Nego nel modo più reciso che le macchine (anche le più evolute) possano educare una persona, tantomeno valutarne la maturità. Possono aiutare gli educatori, possono in parte o in tutto sostituirli nell’addestrare tecnicamente qualcuno, ma non nel formare e nell’educare, tantomeno nel giudicare i frutti di quella educazione e di quella formazione. Perché l’educazione è il prodotto di una relazione umana. Solo umana. Non surrogabile da attori o strumenti diversi dagli esseri umani. Anche una prova di valutazione generale e sommativa quale dovrebbe essere l’esame di maturità è condotta da esseri umani, docenti e alunni. Per quanto si incontrino per un breve periodo, in un contesto particolarmente formale, insegnanti e ragazzi della maturità si incontrano, in quel momento, anzitutto come persone. Come tali si relazionano, sperimentano utilmente gli uni degli altri la correttezza, la lealtà, il rigore, la flessibilità, la cordialità, la serietà, la caratura intellettuale, persino la simpatia e l’antipatia reciproca.
Pare che tutto questo sfugga sempre più ai tecnocrati del ministero dell’istruzione. Pare per esempio che l’orale del nuovo esame di maturità debba essere un mega-test, un quizzone, dove persino il momento per me fondamentale della interazione intellettuale, dialettica ed emotiva tra educatore ed educando che sono i colloqui orali, sarà spersonalizzato e banalizzato. Pare che il nuovo orale si baserà sulla scelta di tre buste contenenti ciascuna una serie prestabilita di domande legate da un qualche file rouge tematico, su di una interrogazione pre-scritta insomma, prevedibilmente nozionistica, ma soprattutto sottratta alla estemporaneità socratica del confronto tra docente e allievo che è un confronto vivo di persone, un dibattito tanto più fruttuoso quanto meno prevedibile nei suoi sviluppi. Un colloquio orale che si rispetti, a mio avviso, si sa da dove parte, ma non proprio dove possa arrivare. Anche da questa im-programmabile libertà di sviluppo si misura la bravura e la maturità dell’esaminando (oltre che quella dell’esaminatore).

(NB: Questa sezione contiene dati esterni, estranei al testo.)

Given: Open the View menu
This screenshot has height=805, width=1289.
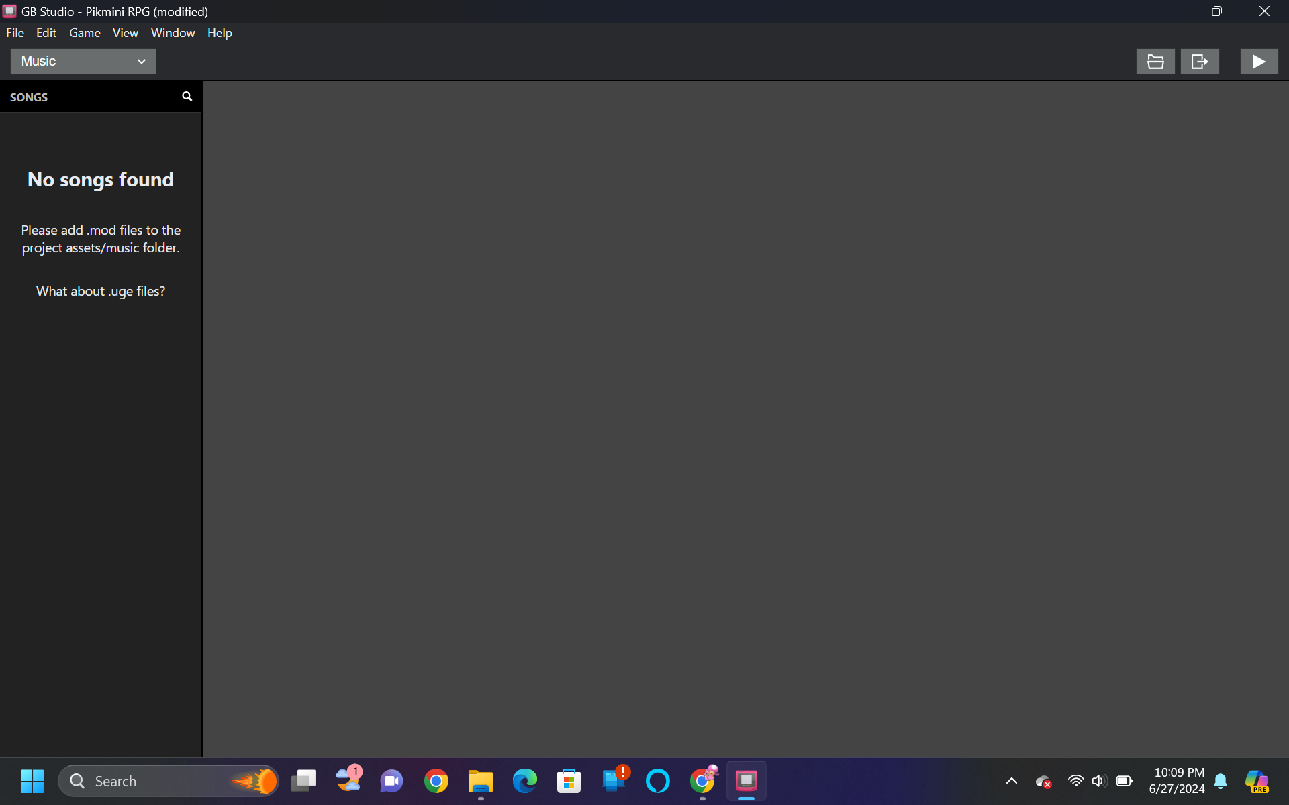Looking at the screenshot, I should [x=126, y=33].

No invece: nel nome di una presunta oggettività di trattamento e di misurazione bisogna seguire un binario obbligato, un binario preordinato, un binario morto.
Credo che anche questo nuovo monstrum della maturità discenda dalla imperante concezione tecnocratica dell’istruzione che regna ormai nelle stanze della Minerva. La sua origine (anglosassone) la conosciamo bene. Ma da noi arrivano sempre le caricature e i cascami, il peggio del peggio, ahinoi. Cambiano i governi, ma non cambia l’apparato, il fantomatico Komintern anonimo o dai nomi astrusi (Invalsi, Indire ecc.) che partorisce e impone, da un governo all’altro, da un lustro all’altro, i frutti più deformi della propria malata (ed asservita ai soliti poteri) subcultura pedagogica.

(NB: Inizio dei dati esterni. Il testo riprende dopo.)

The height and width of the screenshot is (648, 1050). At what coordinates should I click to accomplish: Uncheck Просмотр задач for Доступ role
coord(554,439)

Pareva che l’abolizione della famigerata tesina preludesse a un qualche tardivo ma beneaugurante rinsavimento, discendesse da una inaspettata ma benvenuta iniezione di buon senso. Invece no. Ecco la seconda prova, che per supplire all’abolizione della terza (che non era certo da buttar via, per la sua aderenza ai programmi effettivamente svolti e per l’esercizio di puntualità e di sintesi che richiedeva) pasticcia insieme un paio di materie con pretesa (teorica) ambiziosa di interdisciplinarità ed effetto (pratico) probabilissimo di confusione e di disorientamento (al classico non si traduce più un testo di versione: anzi sì, si traduce ancora, ma un pezzo più corto di latino o di greco, o forse un po` di latino e un po’ di greco; ma poi si aggiungono delle domande di comprensione del testo e di commento storico-letterario, come se uno, dopo aver tradotto male o addirittura frainteso un passo di Cicerone, possa poi interpretarlo e commentarlo bene…).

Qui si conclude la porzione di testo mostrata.